**What the task requires**
For this exercise, copy exactly the lines below from the one with "Open the Read & Analyze permissions dropdown" through the one with "Task: Click LucyKate's grey profile avatar" and leave out the pictures.

**Supplied material**
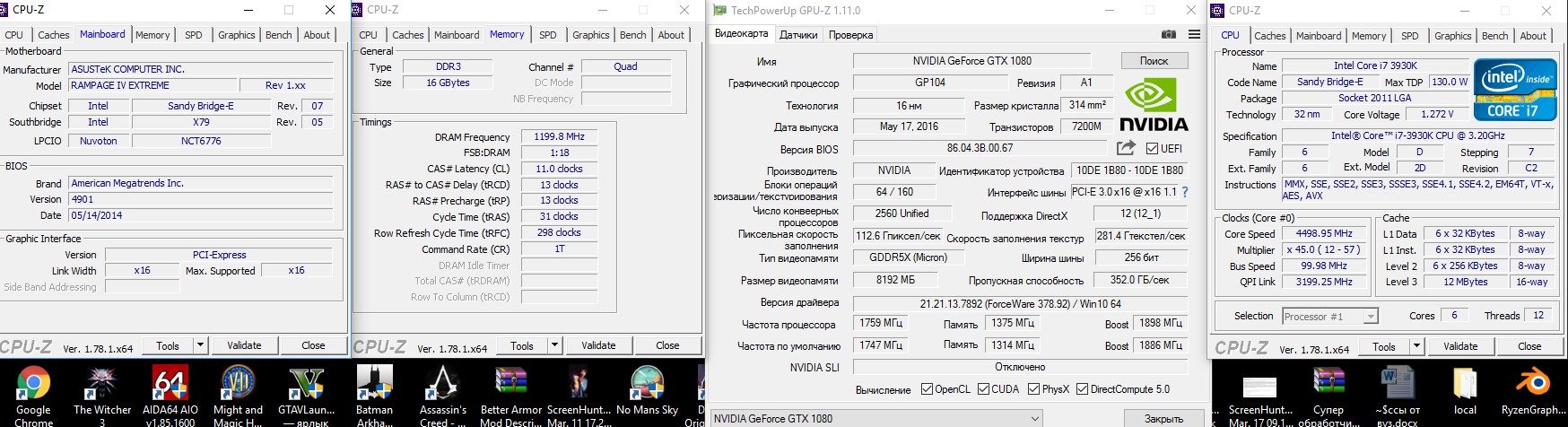1568x427 pixels.
Task: Expand Tools arrow in CPU-Z Mainboard window
Action: pyautogui.click(x=200, y=345)
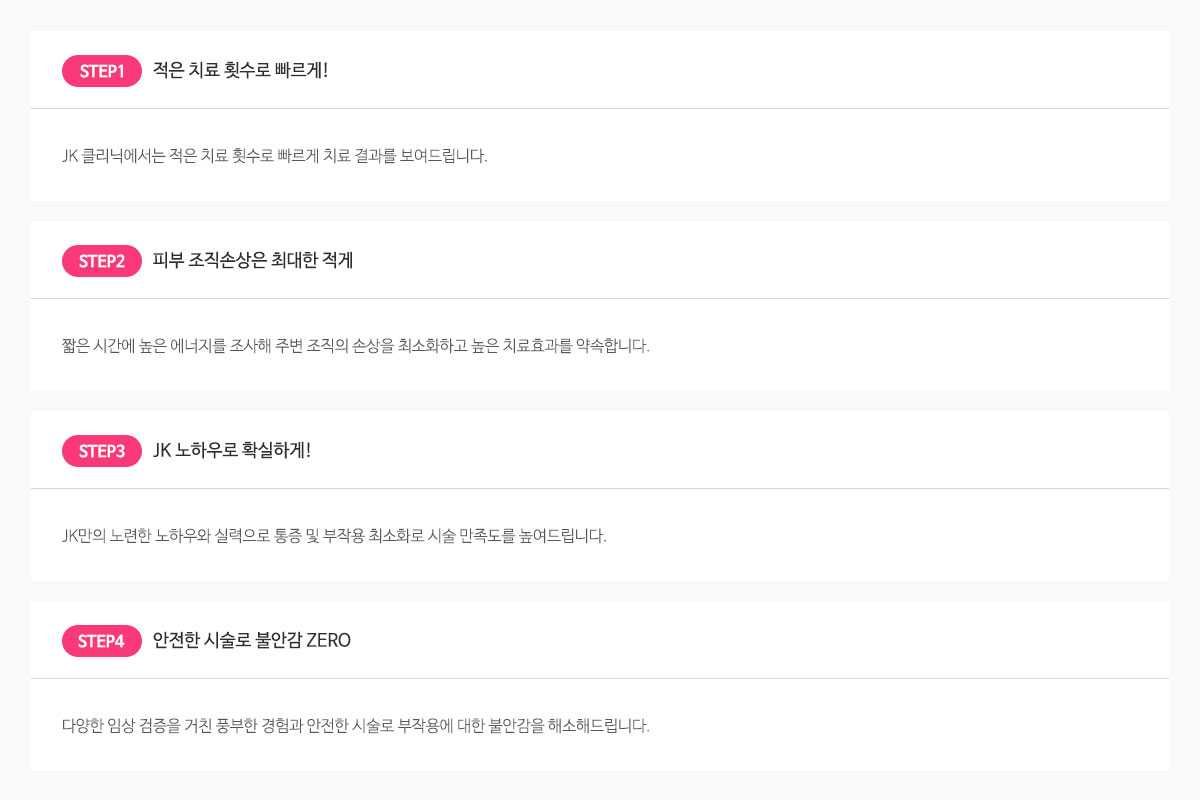
Task: Click the description starting 'JK 클리닉에서는'
Action: click(275, 156)
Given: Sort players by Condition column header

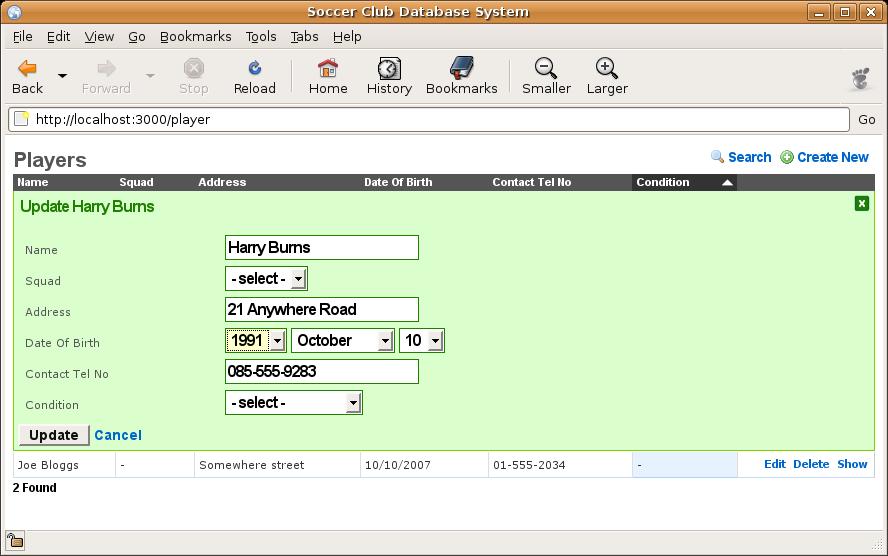Looking at the screenshot, I should 663,182.
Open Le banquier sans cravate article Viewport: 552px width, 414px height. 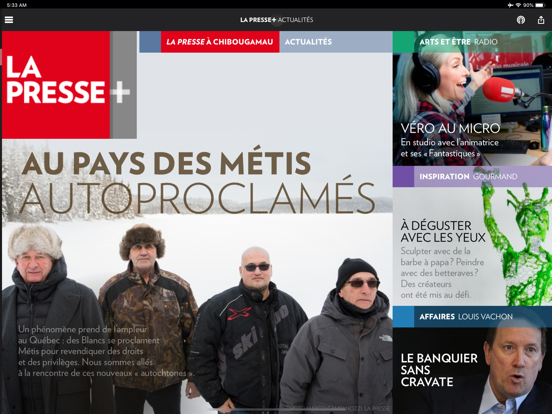[x=439, y=370]
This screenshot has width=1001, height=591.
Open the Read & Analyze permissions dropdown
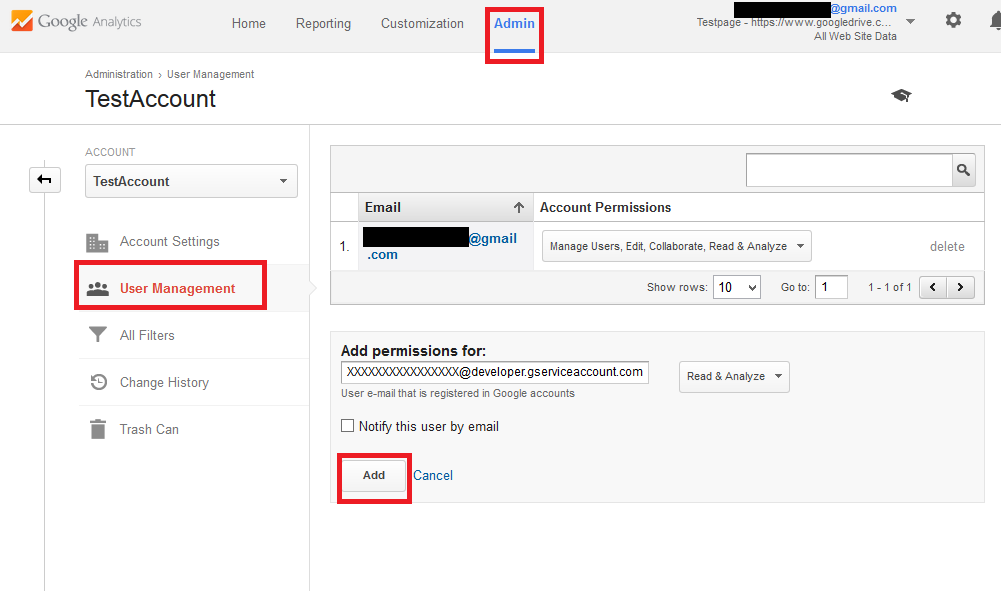click(734, 377)
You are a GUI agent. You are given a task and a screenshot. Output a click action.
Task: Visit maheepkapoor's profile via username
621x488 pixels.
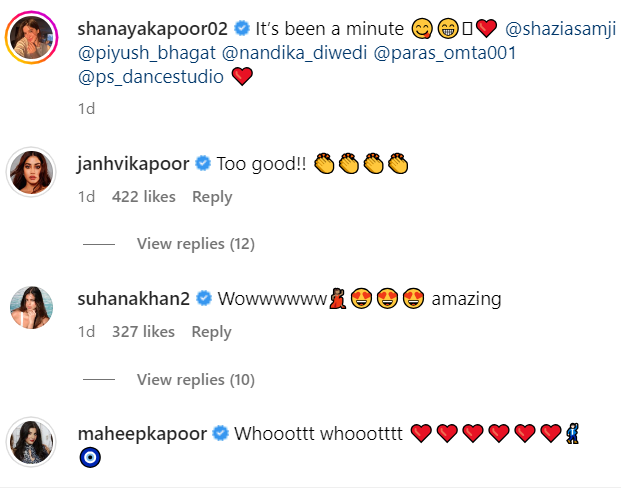click(142, 434)
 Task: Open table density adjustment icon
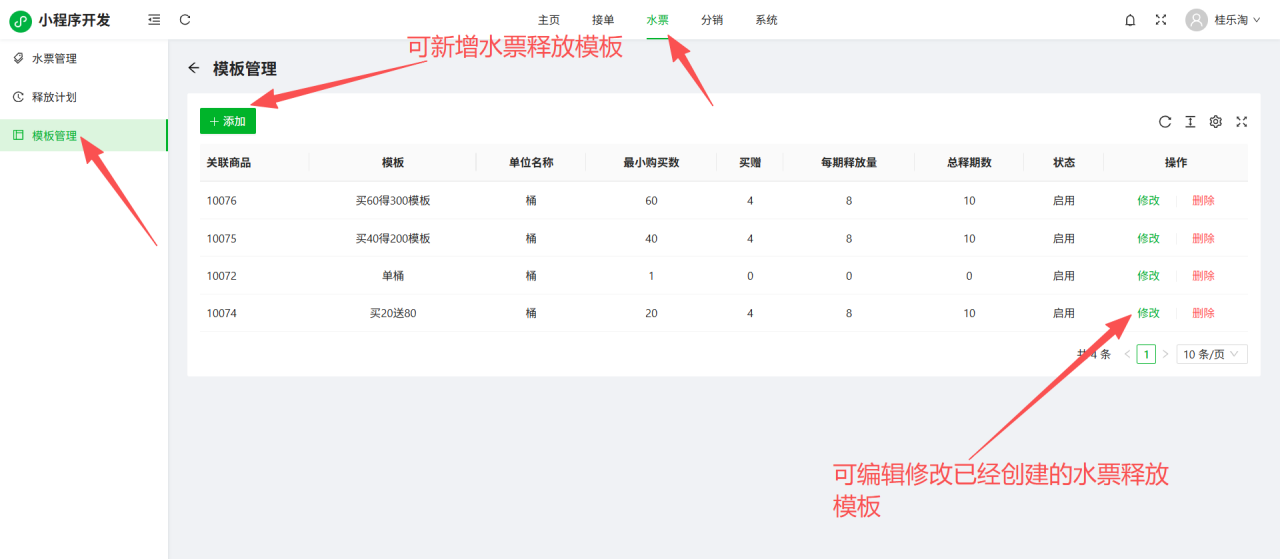1190,122
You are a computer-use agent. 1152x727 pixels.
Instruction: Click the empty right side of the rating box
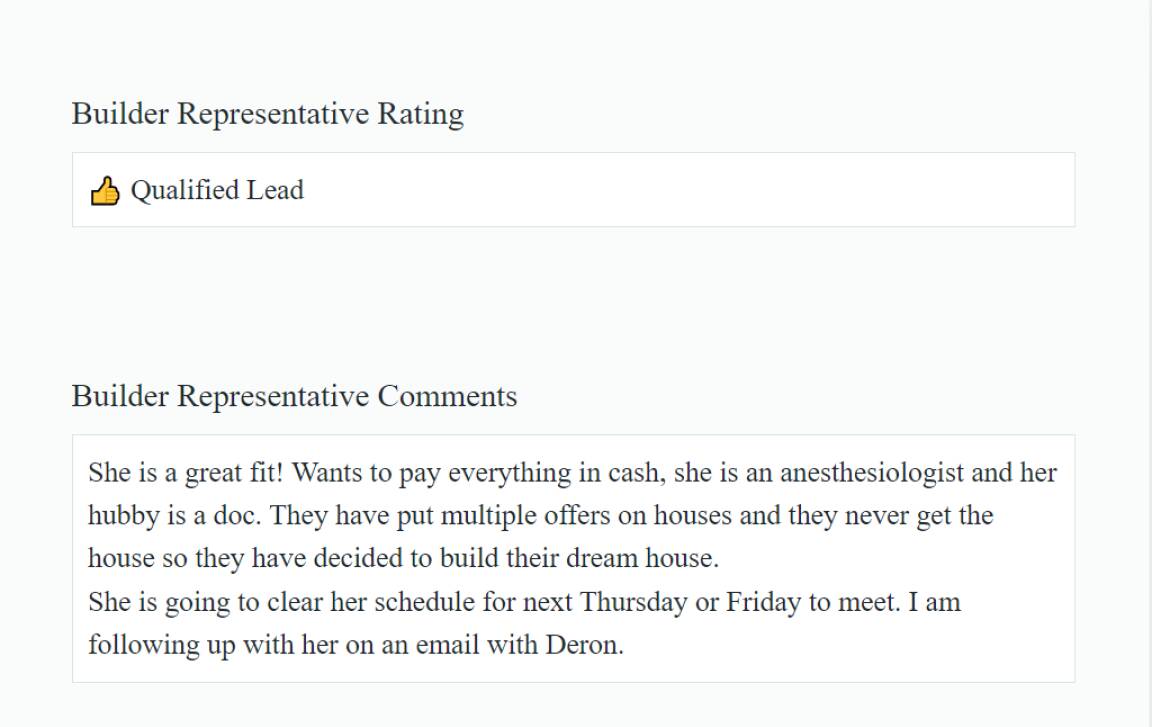coord(691,189)
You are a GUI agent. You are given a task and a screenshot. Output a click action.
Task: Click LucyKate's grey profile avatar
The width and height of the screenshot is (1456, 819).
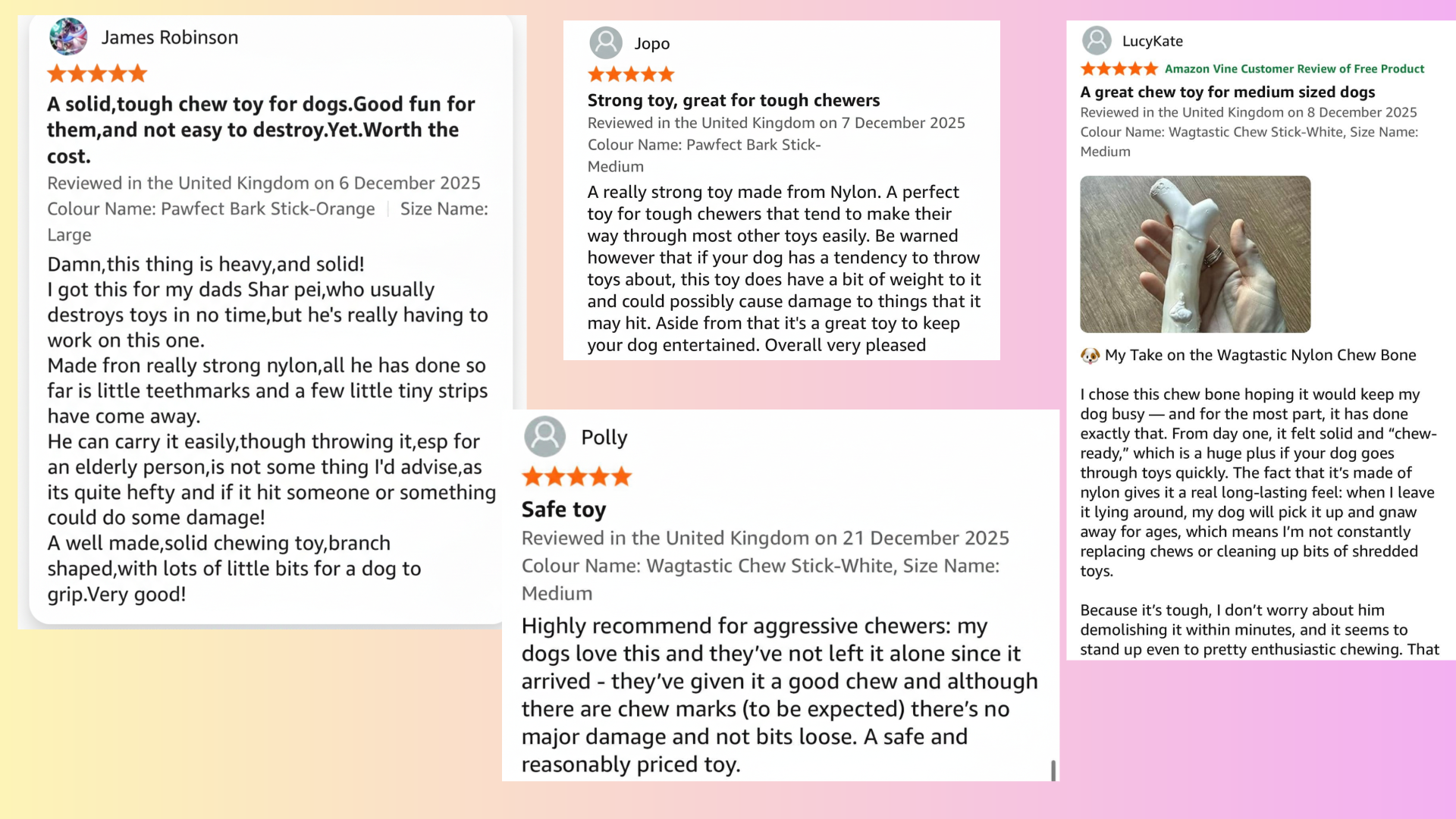pyautogui.click(x=1097, y=41)
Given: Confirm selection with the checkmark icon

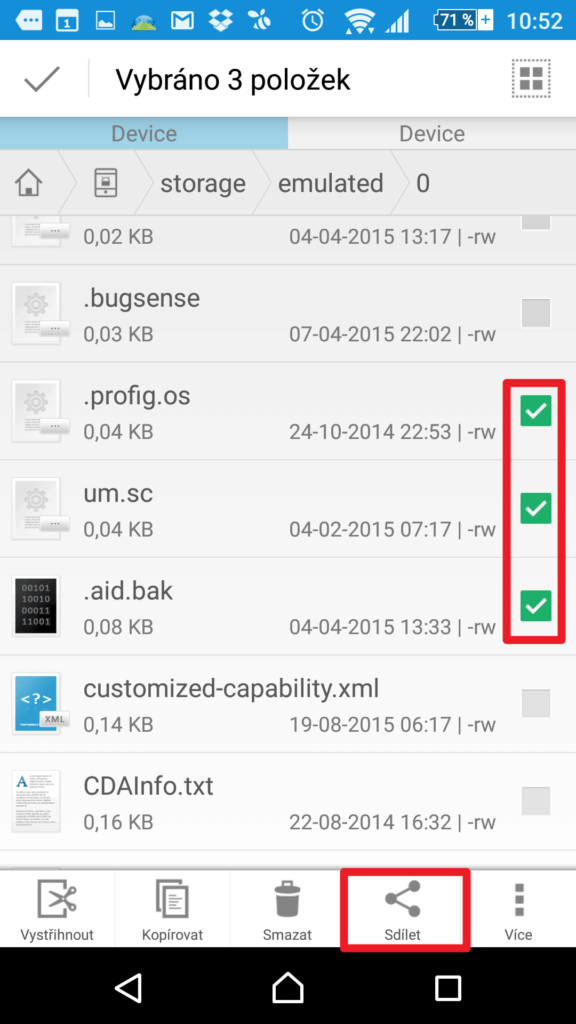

**Response**
Open the Read & Analyze permissions dropdown
click(734, 377)
You are a GUI agent. You are given a task and a screenshot. Output a click action.
Task: Visit maheepkapoor's profile via username
621x488 pixels.
click(142, 434)
 Task: Open table density adjustment icon
1190,122
You are a computer-use agent. 1152x727 pixels.
Instruction: Click the empty right side of the rating box
coord(691,189)
You are a GUI agent. You are given a task and a screenshot. Output a click action.
Task: Click LucyKate's grey profile avatar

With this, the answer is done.